Rosetta Genomics, Ltd. and NYU School of Medicine announced that they have expanded their collaboration to include congenital heart disease (CHD). Applying Rosetta Genomics microRNA extraction protocols from various body fluids and NYU School of Medicine's vast experience in this field, this collaboration will screen for specific microRNA biomarkers and signatures that may be used to diagnose and target congenital heart disease in newborns.
About 40,000 infants (1 out of every 125) are born with CHD each year in the United States. The defect may be minor and the baby appears healthy for many years after birth, or severe enough that the baby's life is in immediate danger.
"We have recently put in place a robust diagnostic development engine that includes hundreds of microRNA biomarkers and proprietary technologies," noted Amir Avniel, CEO and President of Rosetta Genomics.

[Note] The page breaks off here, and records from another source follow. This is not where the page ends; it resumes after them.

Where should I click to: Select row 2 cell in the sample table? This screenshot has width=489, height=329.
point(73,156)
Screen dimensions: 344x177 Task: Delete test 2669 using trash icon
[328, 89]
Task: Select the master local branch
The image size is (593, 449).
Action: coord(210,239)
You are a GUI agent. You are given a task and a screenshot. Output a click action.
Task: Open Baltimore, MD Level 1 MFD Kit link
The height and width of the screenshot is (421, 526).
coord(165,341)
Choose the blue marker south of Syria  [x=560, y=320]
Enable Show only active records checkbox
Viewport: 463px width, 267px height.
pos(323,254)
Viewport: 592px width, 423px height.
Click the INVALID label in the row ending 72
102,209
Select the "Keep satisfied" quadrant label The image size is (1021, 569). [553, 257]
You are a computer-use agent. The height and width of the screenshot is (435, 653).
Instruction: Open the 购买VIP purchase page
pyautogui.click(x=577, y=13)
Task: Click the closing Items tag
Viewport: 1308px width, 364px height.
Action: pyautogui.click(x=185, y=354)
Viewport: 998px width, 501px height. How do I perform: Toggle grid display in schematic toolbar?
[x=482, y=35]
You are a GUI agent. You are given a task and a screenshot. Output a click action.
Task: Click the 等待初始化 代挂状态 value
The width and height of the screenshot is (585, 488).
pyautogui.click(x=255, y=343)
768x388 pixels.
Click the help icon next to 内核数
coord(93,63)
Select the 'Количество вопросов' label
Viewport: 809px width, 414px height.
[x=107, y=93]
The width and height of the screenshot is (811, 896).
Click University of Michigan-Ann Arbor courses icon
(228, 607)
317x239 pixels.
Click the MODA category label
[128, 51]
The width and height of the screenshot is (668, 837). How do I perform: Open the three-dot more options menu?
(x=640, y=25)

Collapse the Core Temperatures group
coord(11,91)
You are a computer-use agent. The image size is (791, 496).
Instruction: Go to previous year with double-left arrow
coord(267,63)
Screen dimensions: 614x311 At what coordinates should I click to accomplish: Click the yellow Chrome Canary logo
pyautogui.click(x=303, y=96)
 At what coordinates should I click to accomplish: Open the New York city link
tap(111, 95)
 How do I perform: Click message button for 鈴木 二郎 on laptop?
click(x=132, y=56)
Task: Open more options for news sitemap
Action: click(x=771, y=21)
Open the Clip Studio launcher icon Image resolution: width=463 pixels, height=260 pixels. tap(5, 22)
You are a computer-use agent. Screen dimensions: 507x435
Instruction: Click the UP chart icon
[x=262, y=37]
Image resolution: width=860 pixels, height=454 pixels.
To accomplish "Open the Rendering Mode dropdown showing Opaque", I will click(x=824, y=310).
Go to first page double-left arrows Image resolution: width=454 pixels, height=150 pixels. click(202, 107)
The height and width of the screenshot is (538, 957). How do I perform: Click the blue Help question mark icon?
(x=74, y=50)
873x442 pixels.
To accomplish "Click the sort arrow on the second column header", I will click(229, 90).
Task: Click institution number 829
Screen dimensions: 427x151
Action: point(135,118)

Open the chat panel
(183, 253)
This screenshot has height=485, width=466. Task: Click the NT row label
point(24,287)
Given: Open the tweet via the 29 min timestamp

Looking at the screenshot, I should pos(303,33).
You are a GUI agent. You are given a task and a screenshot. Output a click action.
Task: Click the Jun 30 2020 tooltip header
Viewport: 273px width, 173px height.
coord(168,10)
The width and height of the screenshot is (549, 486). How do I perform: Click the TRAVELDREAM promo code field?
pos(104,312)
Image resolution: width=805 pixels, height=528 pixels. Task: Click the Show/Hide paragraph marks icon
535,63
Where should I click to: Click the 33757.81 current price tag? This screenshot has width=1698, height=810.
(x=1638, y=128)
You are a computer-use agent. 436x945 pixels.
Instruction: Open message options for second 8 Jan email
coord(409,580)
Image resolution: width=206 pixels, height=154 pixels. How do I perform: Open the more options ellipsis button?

"This engine is what allows us to rapidly expand our pipeline. As a cutting edge research institution, NYU School of Medicine is a close collaborator of Rosetta Genomics in the microRNA field, and I am confident this collaboration will enhance our understanding of the link between microRNAs and various heart conditions," Avniel continued.
"It is now clear that microRNAs play a key role in controlling diverse aspects of cardiac development and response to disease," noted Dr. David B. Meyer, Director of Pediatric and Congenital Cardiothoracic Surgery, at NYU School of Medicine.
"Rosetta Genomics' extensive knowledge and proprietary technologies in the microRNA field, coupled with our experience in CHD, is an excellent starting point for this collaboration," said Meyer.